Researcher Affiliation Academia Jungwuk Park KAIST savertm@kaist.ac.kr Dong-Jun Han KAIST djhan93@kaist.ac.kr Minseok Choi Jeju National University ejaqmf@jejunu.ac.kr Jaekyun Moon KAIST jmoon@kaist.edu
Pseudocode Yes Algorithm 1 Proposed Sageflow Algorithm
Open Source Code No The paper does not provide a direct link to open-source code or explicitly state that the code for the methodology is being released.
Open Datasets Yes We validate Sageflow on MNIST [10], FMNIST [23] and CIFAR10 [8]. The dataset is split into 60,000 train and 10,000 test samples for MNIST and FMNIST, and split into 50,000 train and 10,000 test samples for CIFAR10.
Dataset Splits No The paper specifies training and test splits, for example: 'The dataset is split into 60,000 train and 10,000 test samples for MNIST and FMNIST, and split into 50,000 train and 10,000 test samples for CIFAR10.' However, it does not explicitly mention a separate validation dataset split with specific numbers or percentages for the main experiments.
Hardware Specification No The paper mentions 'edge devices' and 'server' but does not specify any particular hardware components like GPU models, CPU types, or memory specifications used for running the experiments.
Software Dependencies No The paper mentions using a 'convolutional neural network (CNN)' and 'VGG-11' but does not specify any software dependencies (e.g., Python, TensorFlow, PyTorch) with their version numbers.

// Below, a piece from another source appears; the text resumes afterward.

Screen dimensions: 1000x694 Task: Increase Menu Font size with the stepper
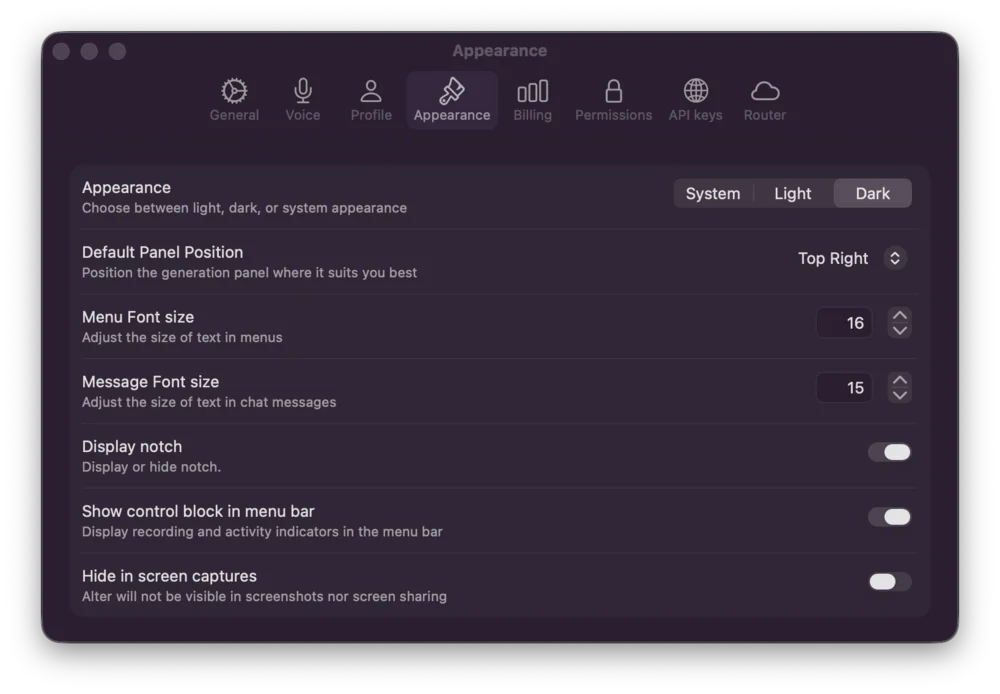[x=898, y=315]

Experiment Setup Yes The number of local epochs at each device is set to 5. The local batch size is set to 10 for all experiments except for the backdoor attack. At each global round, we randomly selected a fraction C of devices in the system to participate. For the proposed Sageflow method, we sample 2% of the entire training data uniformly at random to be the public data... γ is decayed while the learning rate is decayed in other schemes. For model poisoning, each adversarial device sends 0.1w to the server... For data poisoning attack, we conduct label-flipping... For both attacks, we set C to 0.2 and the portion of adversarial devices is assumed to be r = 0.2 at each global round.